Адриан неоднократно подумывал перебраться на частную квартиру, но не хотел обременять отца, а поселиться с отцом мешало понимание, что тому всего сорок три и ночевал отец не один. В итоге приходилось, скрипя зубами, терпеть еженедельный бордель в комнате. Нет, Парфианов, в общем-то, не был ханжой, и блудные забавы сожителей в первые годы учёбы его даже забавляли. Особенно веселила Ванда, студентка истфака из Эстонии, категорически решившая выйти замуж девственницей, и потому соглашавшаяся только на контакты, не лишавшие её невинности. Парфианов отдавал должное её твёрдым принципам, даже уважал их, чуть, правда, посмеиваясь. Терпел он и общество белокурой Жюли, будущей журналистки. Не столь привередливая, как Керес, она отказывала дружкам только когда приходила пора «розовых камелий». Однако за минувшие годы всё происходящее перестало забавлять Книжника, потаскушка-девственница Ванда и шлюха Жюли, подружки Шелонского и Полторацкого, осточертели.
На этот раз он был вуайером поневоле: его дружок Алёшка Насонов уехал к родителям, в его комнате этажом ниже отмечали чью-то днюху, деваться на ночь глядя было некуда, и Парфианов предпочёл уединиться на балконе.
Но вскоре Книжник забыл обо всём. Ночь бодрила, вспомнилась уайльдовская «Саломея», «белые ножки царевны, обутые в серебряные сандалии…», он бормотал себе под нос что-то из Гейне, ему уже не мешали звуки за балконной дверью. Подхваченный мелодичным пением цикад, лунным светом, арбузным запахом свежей травы, оставшейся после вечернего ливня, он вытащил из кармана блокнот и огрызком карандаша стал торопливо царапать приходящие на ум строки. Они были полубредовыми, но поправить он мог и после, главное, успеть записать.
«Всего на тон темней, и тише на полтона!
Пусть умолкнет пичуга в зарослях миртовых,
этой ночью сам я себе — Бетховен!
мрак сгустите ночной, цикаду утихомирьте!
Чешуёй золотой бежит по воде моё веселье!
Ни обуздать, ни прикрыть листком фиговым!
Я заставлю жаб танцевать тарантеллу
с нетопырями, ретивыми жиголо!
И, колыхаясь на травах, в ручьях искрясь и барахтаясь,
эхом горным звеня в скальных бездонных трещинах —
То козлоногим сатиром, то смиренным монахом, —
кем не привижусь — все тебе примерещилось…»
В эту минуту Жюли закричала так, что Адриан, вздрогнув, выронил карандаш, и тот, мгновенно отскочив от его ботинка к отверстию между прутьями ограждений балкона, провалился в щель и несколько мгновений спустя с лёгким стуком упал на шиферную крышу подвала — четырьмя этажами ниже.
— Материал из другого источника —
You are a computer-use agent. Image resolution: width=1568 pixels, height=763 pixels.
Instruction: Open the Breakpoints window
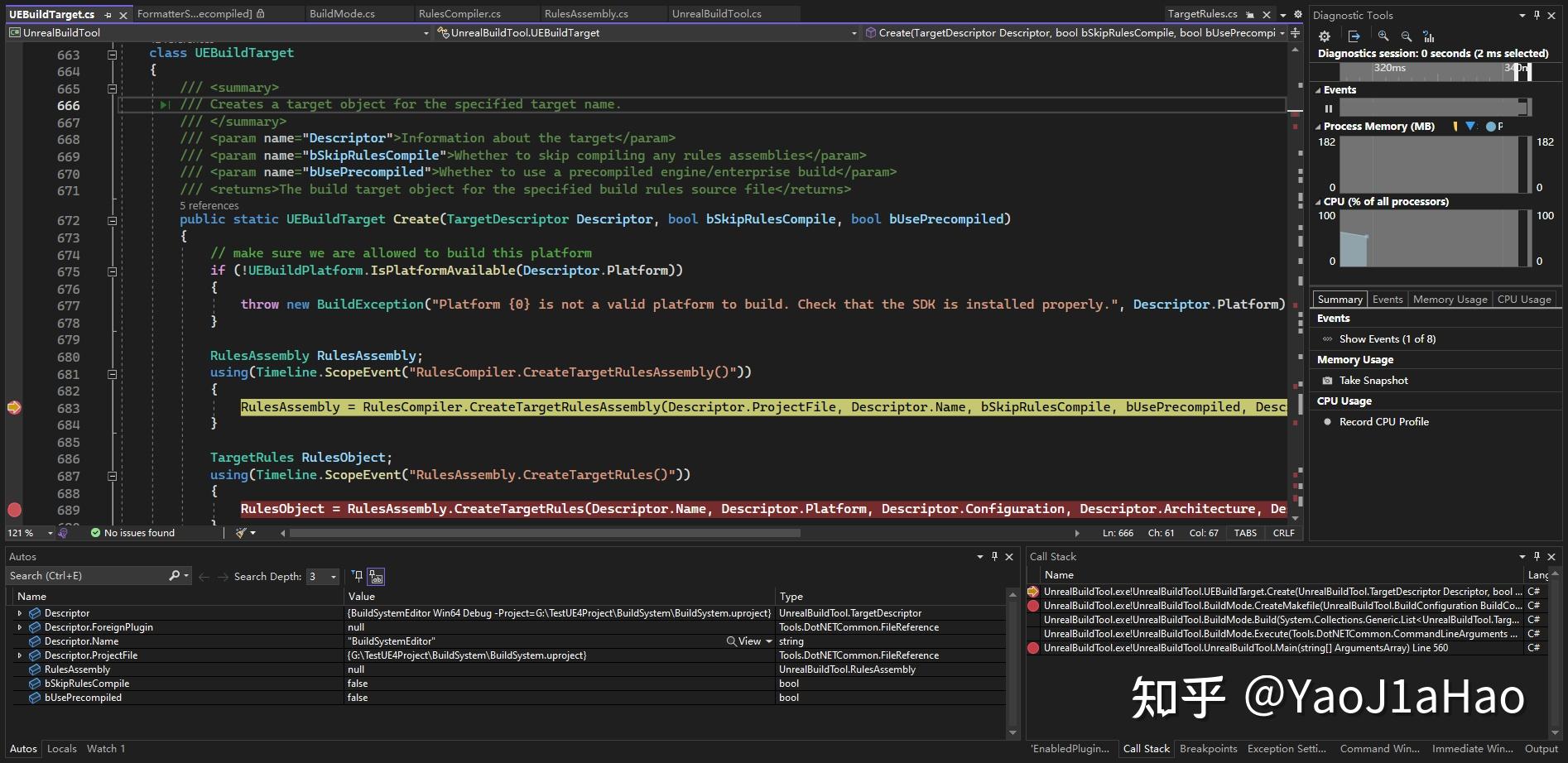(x=1208, y=748)
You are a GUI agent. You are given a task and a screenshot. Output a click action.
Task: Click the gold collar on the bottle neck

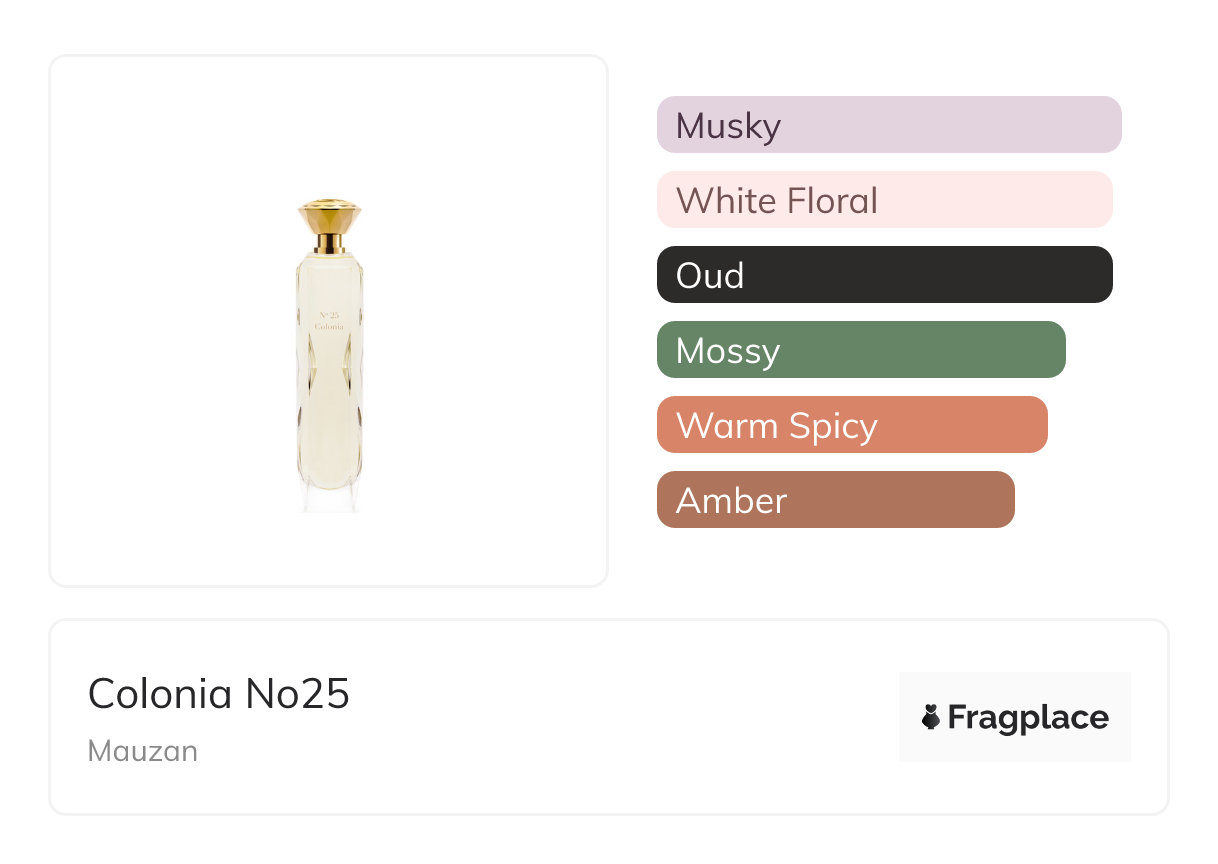(x=329, y=243)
Пробормотав полушёпотом несколько фраз, не делавших чести филологу, Адриан со вздохом засунул блокнот в карман и несколько минут сидел неподвижно. Потом резко поднялся и, распахнув дверь, вошёл в комнату.
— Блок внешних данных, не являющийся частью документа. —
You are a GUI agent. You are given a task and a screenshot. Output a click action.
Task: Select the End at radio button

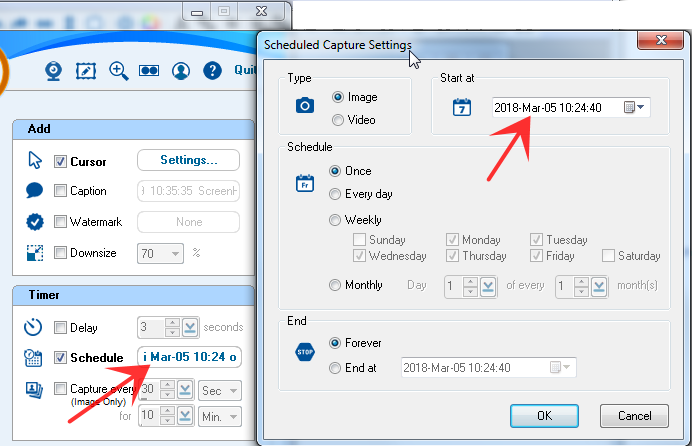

Веня Шелонский, всегда выходивший из блудных игр намного раньше других и страшно из-за этого комплексовавший, моментально почуял что-то неладное. Он поспешно натянул джинсы и пуловер и, отодвинувшись в угол, настороженно наблюдал за тем, как Парфианов располагался на своей развороченной шлюхами постели с толстым фолиантом.
Вениамин давно подметил эту странность: Книжник, если хотел выразить презрение к мужчине, неизменно ронял слово «фигляр», подлинно не любя позёрства и презирая подмостки, но сам при этом отличался артистизмом поистине бесподобным. Сейчас, шестым чувством уловив, что Книжник в бешенстве, Веня напрягся. От Парфианова можно было ждать чего угодно, и Шелонскому это было известно, как никому другому.